The cash-strapped Kenya Kwanza administration is anxiously awaiting the decision of the International Monetary Fund (IMF) Executive Board, which was due to convene in Washington on Wednesday to discuss a critical multi-billion-dollar loan disbursement.
Economists have said that IMF Board’s decision will be crucial for Kenya.
The outcome will have far-reaching implications for the country’s economic trajectory and its access to international financing, they said.
The make-or-break funding is part of a 48-month Kenya programme that ends in April 2025 designed to strengthen the country’s economy.
The government’s access to these IMF funds is contingent upon meeting stringent conditionalities set by the IMF. These include implementing a national tax policy to broaden the tax base, eliminating fuel subsidies, combating corruption, and reforming State-owned enterprises.
The IMF had previously praised the now-defunct Finance Bill, 2024 as a vital initiative for expanding the domestic tax base through the rationalisation of tax expenditures.

**GIVEN MATERIAL**
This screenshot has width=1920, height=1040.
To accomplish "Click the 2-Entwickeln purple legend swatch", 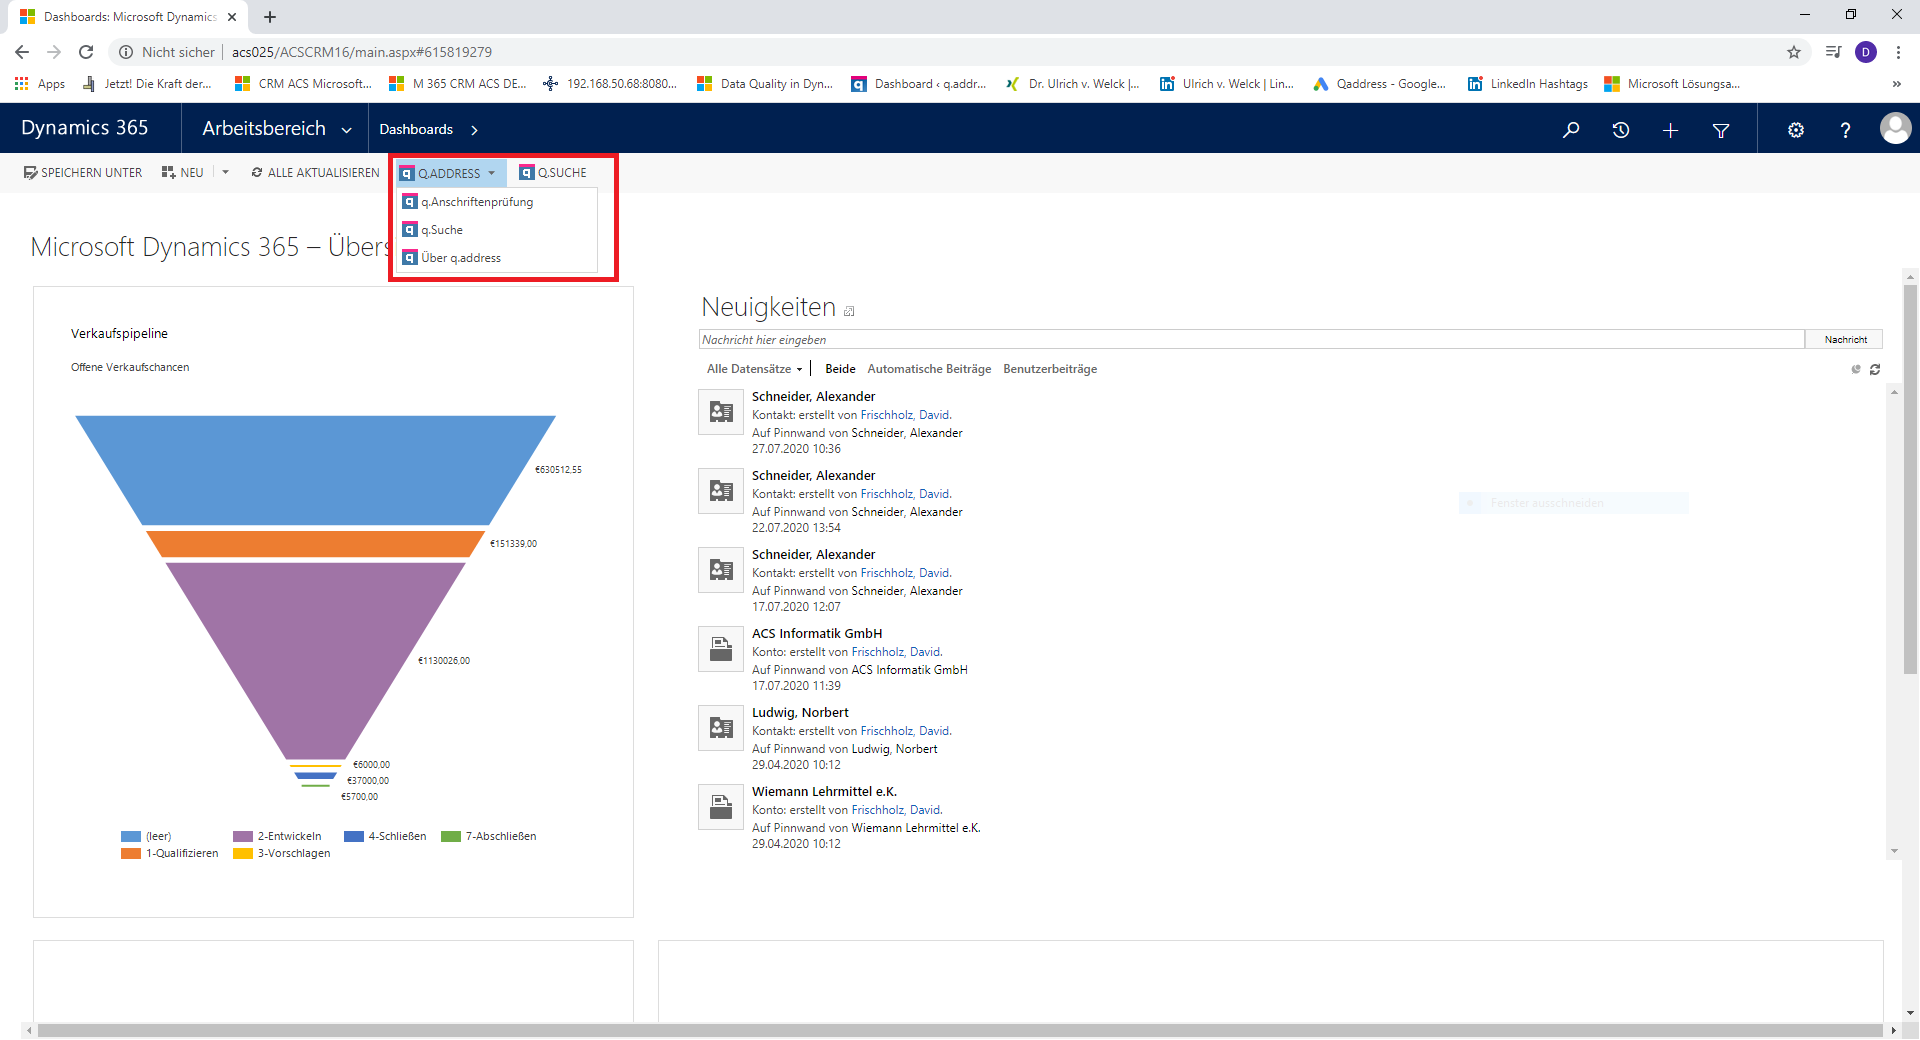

**EXERCISE TASK 1**
In the article on Kenya's IMF loan, when does the 48-month funding program end?
**EXERCISE TASK 2**
Continue the article on Kenya's IMF loan from its last sentence.

**ANSWER 1**
April 2025.

**ANSWER 2**
However, the bill’s withdrawal in June, prompted by protests led by Generation Z and a High Court ruling, created a significant setback.
This withdrawal led to a Sh346 billion revenue shortfall, further complicating Kenya’s fiscal consolidation efforts.
The IMF postponed loan disbursement in September 2024 due to the Finance Bill’s collapse, causing Kenya to miss its June deadline for achieving budget balance and enhancing revenue collection under the four-year, $3.6 billion (Sh464.4 billion) programme.
Despite these challenges for President William Ruto’s administration, the IMF has reiterated its commitment to supporting Kenya.
In a statement released in September, the global lender expressed its willingness to work with Kenyan authorities to explore alternative policies that could facilitate the programme’s completion.
Central Bank of Kenya (CBK) Governor Kamau Thugge recently exuded confidence in Washington that Kenya had met all IMF conditionalities except for revenue generation. Dr Thugge noted that while targets for December are still in place, the progress of the programme requires a combined 7th and 8th review by the IMF Executive Board.
A successful review would expedite the loan disbursement process.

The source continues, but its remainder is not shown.